## TASK TO COMPLETE
In the entries below, find the string "will" and return each line holding it.

——————————

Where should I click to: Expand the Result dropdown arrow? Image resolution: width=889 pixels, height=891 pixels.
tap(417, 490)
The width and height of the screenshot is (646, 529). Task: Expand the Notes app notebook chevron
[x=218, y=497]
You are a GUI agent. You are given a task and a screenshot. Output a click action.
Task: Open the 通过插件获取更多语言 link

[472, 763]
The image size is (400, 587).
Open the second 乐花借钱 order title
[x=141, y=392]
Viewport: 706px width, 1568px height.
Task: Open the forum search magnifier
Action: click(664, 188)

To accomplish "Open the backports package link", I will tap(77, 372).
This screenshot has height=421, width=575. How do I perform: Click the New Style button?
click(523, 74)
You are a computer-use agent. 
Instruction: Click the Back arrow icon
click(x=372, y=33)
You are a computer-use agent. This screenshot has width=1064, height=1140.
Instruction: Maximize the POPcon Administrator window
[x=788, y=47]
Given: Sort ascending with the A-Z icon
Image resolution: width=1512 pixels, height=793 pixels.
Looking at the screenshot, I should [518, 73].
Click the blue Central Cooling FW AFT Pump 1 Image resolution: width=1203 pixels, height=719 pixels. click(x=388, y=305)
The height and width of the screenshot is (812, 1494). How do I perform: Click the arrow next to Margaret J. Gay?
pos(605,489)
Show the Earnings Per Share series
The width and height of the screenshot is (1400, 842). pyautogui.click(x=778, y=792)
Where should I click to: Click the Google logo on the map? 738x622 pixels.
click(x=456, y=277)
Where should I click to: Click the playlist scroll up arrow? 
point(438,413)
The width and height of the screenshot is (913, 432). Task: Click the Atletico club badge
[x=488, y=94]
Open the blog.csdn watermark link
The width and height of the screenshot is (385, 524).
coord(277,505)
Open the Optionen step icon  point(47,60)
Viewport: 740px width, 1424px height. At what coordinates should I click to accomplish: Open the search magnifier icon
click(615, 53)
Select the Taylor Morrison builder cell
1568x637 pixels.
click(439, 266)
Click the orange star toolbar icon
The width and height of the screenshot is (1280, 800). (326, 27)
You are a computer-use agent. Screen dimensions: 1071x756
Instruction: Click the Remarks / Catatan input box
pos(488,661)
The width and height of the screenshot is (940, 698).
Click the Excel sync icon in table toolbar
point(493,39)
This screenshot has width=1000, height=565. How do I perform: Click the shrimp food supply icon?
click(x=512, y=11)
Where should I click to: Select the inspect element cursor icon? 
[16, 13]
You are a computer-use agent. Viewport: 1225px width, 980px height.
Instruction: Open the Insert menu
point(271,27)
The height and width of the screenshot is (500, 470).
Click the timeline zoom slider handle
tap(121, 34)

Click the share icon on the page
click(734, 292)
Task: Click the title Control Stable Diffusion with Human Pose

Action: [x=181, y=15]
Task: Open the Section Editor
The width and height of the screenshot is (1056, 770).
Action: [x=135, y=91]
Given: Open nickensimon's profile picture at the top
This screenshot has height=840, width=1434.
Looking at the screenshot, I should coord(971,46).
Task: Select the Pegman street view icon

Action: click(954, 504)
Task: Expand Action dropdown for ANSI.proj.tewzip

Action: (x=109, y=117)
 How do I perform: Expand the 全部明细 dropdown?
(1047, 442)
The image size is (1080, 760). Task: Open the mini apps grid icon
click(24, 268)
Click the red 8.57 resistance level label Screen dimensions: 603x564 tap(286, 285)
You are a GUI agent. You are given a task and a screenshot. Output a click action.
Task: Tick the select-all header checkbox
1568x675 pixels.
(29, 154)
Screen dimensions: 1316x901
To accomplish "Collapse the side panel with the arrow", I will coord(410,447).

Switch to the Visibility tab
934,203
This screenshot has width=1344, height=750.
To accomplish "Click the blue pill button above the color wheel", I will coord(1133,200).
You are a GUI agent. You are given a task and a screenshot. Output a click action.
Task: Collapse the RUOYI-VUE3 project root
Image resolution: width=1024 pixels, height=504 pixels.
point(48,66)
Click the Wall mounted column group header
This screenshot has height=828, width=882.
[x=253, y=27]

——————————

## RESULT
To accomplish "Open the backports package link", I will tap(77, 372).
To accomplish "Collapse the side panel with the arrow", I will coord(410,447).
To accomplish "Click the blue pill button above the color wheel", I will coord(1133,200).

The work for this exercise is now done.